T ü r k i y e ' n i n   B i r i k i m i

Y A Z A R L A R
AB üzerinden siyaset

Ankara'dayım. Bir iki gün için başkentin havasını almaya geldim. Siyaset iyice gayretsiz, milletvekilleri işlerin iyi gitmediğinin farkında ve bu yüzden umutsuz. Bir seçim olsa, iktidar partileri bugünkü havalarını kaybedeceklerini biliyorlar. Arkalarında milletin desteği yok; durumu medya desteği ile idare etmeye çalışıyorlar.

Sözde demokratikleşme ve basın

Bu yüzden, Basın Kanunu, "demokratikleşme" adı altında, yakında gündeme gelecek. Oysa, uyum paketine zaten Basın Kanunu'nun şikâyet edilen maddeleri konuldu. Ama onların bekledikleri, Basın Kanunu'ndaki 5 ve 7'nci maddelerin değiştirilmesi. Böylece, hem porno yayından mahkûm olanlar, hem de hapis cezasına çarptırılanlar, imtiyaz sahibi olarak kalabilecek. Hapis cezasına çarptırılanların da imtiyaz sahibi olabilmesi, madde gerekçesinde şöyle izah ediliyor: "Süreli yayın sahibinin, ileride belli bir cezaya mahkûm olması halinde, yayının mülkiyetinin devri konusunda ortaya çıkabilecek sorunları önlemek amacıyla, süreli yayın sahibi olabilmek yönünden, belli cezalara mahkûm olmama şartı aranmamaktadır."

========

Görevleriniz:
a) Metne göre şu ifadeler doğru mu: (i) Yazar Ankara'ya birkaç haftalığına gelmiştir; (ii) beklenen, Basın Kanunu'ndaki 5 ve 7'nci maddelerin değiştirilmesidir; (iii) iktidar partileri milletin desteğine dayanmaktadır? Her biri için evet ya da hayır deyip kararınızı belirleyen sözleri metinden aynen alıntılayın.
b) Metnin "T ü r k i y" sözleriyle başlayıp "idare etmeye çalışıyorlar." sözlerine kadar uzanan bölümünü kelimesi kelimesine aktarır mısınız?
Bundan sonraki malzeme metinden ayrı ve bağımsızdır.

========

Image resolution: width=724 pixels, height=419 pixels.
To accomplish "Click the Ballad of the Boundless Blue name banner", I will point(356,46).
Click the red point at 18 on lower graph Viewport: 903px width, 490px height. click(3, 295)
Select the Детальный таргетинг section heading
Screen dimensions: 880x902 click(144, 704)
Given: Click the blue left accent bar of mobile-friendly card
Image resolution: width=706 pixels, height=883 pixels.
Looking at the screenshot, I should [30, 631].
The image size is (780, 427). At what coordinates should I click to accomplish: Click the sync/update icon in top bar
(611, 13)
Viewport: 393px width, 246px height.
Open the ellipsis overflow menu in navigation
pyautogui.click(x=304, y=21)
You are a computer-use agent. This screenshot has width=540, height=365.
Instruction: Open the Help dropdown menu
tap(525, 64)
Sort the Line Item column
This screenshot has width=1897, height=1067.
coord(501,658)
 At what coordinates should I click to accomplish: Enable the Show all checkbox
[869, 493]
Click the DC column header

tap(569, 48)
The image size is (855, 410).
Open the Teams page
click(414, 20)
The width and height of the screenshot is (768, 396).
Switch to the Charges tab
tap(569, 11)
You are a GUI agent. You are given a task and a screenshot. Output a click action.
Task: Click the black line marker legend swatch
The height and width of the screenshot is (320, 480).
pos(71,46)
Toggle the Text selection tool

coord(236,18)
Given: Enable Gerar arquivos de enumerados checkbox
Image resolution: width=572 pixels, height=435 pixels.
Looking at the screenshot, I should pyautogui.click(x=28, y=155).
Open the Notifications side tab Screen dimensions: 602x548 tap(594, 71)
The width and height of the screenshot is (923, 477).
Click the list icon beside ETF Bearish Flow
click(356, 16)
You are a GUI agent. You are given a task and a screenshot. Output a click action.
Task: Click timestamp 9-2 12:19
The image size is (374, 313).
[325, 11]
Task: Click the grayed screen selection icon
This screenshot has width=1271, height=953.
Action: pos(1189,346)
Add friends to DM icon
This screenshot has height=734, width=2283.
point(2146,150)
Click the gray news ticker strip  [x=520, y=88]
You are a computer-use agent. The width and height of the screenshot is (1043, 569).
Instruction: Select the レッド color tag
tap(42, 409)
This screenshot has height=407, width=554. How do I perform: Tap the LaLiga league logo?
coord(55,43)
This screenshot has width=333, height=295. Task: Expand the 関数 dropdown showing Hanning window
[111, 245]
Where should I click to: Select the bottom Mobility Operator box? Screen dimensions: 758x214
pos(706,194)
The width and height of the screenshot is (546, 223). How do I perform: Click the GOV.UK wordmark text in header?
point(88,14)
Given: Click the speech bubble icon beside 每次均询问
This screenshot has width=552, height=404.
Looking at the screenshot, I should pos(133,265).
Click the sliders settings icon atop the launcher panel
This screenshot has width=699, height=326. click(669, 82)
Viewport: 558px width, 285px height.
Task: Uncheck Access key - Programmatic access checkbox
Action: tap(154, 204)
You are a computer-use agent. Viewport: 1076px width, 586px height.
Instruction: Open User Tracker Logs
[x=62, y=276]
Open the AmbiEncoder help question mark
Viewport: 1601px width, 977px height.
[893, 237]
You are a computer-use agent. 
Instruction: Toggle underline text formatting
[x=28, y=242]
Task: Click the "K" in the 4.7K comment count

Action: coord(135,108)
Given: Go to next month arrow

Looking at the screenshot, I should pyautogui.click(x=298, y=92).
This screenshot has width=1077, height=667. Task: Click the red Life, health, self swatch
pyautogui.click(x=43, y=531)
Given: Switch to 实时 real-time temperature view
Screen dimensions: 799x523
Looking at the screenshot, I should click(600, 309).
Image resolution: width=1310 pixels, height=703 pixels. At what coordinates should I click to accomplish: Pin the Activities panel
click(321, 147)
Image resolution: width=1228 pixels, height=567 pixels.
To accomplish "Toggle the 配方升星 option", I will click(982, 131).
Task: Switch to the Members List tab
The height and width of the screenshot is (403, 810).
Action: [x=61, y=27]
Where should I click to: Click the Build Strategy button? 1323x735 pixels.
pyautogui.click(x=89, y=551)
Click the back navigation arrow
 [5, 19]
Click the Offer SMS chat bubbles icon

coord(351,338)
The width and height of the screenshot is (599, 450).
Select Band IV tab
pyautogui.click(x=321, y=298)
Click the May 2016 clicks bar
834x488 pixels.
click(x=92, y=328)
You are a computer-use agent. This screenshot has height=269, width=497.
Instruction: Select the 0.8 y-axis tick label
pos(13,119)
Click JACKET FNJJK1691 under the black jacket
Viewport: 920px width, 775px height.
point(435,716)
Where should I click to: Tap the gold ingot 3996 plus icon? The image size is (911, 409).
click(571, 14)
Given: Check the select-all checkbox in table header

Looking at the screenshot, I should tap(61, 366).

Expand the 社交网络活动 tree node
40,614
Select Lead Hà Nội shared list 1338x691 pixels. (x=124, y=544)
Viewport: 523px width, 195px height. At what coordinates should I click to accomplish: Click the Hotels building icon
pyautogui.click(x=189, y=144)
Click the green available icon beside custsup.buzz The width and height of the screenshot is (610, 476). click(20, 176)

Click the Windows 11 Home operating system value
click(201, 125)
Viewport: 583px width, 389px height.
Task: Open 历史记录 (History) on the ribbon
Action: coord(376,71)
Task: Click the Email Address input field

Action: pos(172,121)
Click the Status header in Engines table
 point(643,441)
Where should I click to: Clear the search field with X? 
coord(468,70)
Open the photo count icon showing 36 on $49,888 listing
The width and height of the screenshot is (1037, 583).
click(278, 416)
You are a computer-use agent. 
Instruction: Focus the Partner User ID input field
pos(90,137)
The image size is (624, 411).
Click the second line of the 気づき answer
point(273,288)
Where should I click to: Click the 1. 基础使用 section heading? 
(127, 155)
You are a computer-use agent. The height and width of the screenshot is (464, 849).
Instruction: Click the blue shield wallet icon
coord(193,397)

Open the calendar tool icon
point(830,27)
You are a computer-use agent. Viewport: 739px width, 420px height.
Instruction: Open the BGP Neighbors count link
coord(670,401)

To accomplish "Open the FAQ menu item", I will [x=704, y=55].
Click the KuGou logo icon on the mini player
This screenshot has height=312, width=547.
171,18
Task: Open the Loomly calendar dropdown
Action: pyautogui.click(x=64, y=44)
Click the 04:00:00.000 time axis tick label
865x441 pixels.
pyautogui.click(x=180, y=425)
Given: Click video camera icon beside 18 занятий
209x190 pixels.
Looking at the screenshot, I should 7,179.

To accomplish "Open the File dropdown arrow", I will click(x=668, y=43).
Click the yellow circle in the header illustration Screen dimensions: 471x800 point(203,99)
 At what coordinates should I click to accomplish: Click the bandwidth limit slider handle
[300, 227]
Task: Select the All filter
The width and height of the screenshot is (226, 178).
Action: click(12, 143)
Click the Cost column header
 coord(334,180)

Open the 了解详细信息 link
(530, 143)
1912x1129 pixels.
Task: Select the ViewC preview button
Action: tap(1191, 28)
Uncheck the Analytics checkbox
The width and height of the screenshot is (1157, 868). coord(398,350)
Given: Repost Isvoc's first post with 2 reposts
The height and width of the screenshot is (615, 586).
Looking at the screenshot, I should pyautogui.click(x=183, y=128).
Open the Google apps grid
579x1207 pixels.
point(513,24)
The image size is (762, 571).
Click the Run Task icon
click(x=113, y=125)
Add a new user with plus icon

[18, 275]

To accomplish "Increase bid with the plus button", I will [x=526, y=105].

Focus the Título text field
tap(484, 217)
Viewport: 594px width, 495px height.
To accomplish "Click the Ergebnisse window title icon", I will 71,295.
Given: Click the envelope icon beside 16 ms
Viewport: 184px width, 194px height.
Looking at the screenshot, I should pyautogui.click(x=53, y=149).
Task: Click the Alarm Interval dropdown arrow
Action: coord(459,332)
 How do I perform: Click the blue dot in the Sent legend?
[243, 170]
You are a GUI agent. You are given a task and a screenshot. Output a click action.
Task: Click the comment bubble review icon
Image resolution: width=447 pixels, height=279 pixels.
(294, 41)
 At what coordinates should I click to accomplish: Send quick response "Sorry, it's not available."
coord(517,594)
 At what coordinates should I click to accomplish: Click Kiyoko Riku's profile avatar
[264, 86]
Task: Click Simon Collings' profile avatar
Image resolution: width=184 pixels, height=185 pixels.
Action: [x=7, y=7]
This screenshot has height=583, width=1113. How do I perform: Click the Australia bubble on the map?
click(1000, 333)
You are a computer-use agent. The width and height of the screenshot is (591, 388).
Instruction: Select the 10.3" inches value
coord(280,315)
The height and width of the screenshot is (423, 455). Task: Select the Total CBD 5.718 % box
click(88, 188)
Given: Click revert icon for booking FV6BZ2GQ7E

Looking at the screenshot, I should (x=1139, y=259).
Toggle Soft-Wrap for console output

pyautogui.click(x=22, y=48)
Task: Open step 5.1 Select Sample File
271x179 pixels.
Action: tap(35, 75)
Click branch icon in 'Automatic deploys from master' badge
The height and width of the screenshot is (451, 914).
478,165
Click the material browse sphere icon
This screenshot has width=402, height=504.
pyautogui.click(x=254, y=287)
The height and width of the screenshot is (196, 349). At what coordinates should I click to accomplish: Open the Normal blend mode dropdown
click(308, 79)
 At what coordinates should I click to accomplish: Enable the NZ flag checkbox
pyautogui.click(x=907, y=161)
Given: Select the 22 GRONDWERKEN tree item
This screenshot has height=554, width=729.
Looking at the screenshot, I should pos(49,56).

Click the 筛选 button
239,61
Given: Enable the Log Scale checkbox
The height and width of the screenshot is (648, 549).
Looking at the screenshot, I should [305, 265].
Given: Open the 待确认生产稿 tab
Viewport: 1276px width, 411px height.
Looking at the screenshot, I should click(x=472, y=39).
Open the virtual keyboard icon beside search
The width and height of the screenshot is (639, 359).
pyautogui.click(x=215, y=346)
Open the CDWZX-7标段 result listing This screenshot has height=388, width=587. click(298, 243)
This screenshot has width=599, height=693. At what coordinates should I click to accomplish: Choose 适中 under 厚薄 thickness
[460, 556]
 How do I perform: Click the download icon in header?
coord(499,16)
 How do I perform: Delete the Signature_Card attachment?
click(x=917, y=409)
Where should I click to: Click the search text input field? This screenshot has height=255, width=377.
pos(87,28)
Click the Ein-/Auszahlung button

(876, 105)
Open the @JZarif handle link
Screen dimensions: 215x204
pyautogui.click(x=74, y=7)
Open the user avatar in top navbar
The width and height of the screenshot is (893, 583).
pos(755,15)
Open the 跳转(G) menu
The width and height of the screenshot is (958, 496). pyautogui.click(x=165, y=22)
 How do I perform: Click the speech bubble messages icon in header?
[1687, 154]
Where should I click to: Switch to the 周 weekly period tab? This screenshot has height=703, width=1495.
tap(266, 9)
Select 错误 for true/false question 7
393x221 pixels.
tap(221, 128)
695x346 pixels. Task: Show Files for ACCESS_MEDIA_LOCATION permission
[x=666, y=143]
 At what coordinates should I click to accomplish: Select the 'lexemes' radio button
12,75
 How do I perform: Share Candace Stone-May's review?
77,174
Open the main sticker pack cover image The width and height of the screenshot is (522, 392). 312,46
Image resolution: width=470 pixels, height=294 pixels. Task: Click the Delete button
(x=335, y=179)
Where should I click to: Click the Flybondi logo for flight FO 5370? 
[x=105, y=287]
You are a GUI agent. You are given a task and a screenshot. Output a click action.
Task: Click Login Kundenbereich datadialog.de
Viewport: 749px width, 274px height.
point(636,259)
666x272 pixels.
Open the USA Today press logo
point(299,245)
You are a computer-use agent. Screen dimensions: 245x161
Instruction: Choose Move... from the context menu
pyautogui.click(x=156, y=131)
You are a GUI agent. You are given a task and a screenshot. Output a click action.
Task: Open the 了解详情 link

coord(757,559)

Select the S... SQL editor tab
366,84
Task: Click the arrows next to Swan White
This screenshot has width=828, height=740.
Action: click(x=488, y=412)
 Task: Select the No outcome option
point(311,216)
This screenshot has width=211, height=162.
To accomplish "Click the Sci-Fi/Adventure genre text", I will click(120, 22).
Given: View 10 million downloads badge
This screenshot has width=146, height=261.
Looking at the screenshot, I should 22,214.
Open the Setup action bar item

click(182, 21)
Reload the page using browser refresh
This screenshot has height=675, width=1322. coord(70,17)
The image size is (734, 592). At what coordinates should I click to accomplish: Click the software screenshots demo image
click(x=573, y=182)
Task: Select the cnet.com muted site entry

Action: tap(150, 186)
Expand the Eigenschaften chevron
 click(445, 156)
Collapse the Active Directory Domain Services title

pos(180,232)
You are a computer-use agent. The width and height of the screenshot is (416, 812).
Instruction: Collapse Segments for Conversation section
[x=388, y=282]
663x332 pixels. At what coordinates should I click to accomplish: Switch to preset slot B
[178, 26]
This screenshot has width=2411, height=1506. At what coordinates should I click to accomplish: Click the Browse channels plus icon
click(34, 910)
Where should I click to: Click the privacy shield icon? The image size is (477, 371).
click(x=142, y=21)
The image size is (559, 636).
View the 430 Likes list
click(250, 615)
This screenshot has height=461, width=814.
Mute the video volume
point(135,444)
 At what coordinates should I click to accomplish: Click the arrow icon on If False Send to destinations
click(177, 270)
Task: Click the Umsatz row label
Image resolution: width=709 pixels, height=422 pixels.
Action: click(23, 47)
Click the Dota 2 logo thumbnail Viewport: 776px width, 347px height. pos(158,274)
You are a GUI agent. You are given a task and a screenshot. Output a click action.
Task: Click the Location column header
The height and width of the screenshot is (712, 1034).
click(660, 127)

========

Problem çözümleri:
a)
(i) Hayır: "Bir iki gün için başkentin havasını almaya geldim."
(ii) Evet: "Ama onların bekledikleri, Basın Kanunu'ndaki 5 ve 7'nci maddelerin değiştirilmesi."
(iii) Hayır: "Arkalarında milletin desteği yok; durumu medya desteği ile idare etmeye çalışıyorlar."

b)
T ü r k i y e ' n i n   B i r i k i m i

Y A Z A R L A R
AB üzerinden siyaset

Ankara'dayım. Bir iki gün için başkentin havasını almaya geldim. Siyaset iyice gayretsiz, milletvekilleri işlerin iyi gitmediğinin farkında ve bu yüzden umutsuz. Bir seçim olsa, iktidar partileri bugünkü havalarını kaybedeceklerini biliyorlar. Arkalarında milletin desteği yok; durumu medya desteği ile idare etmeye çalışıyorlar.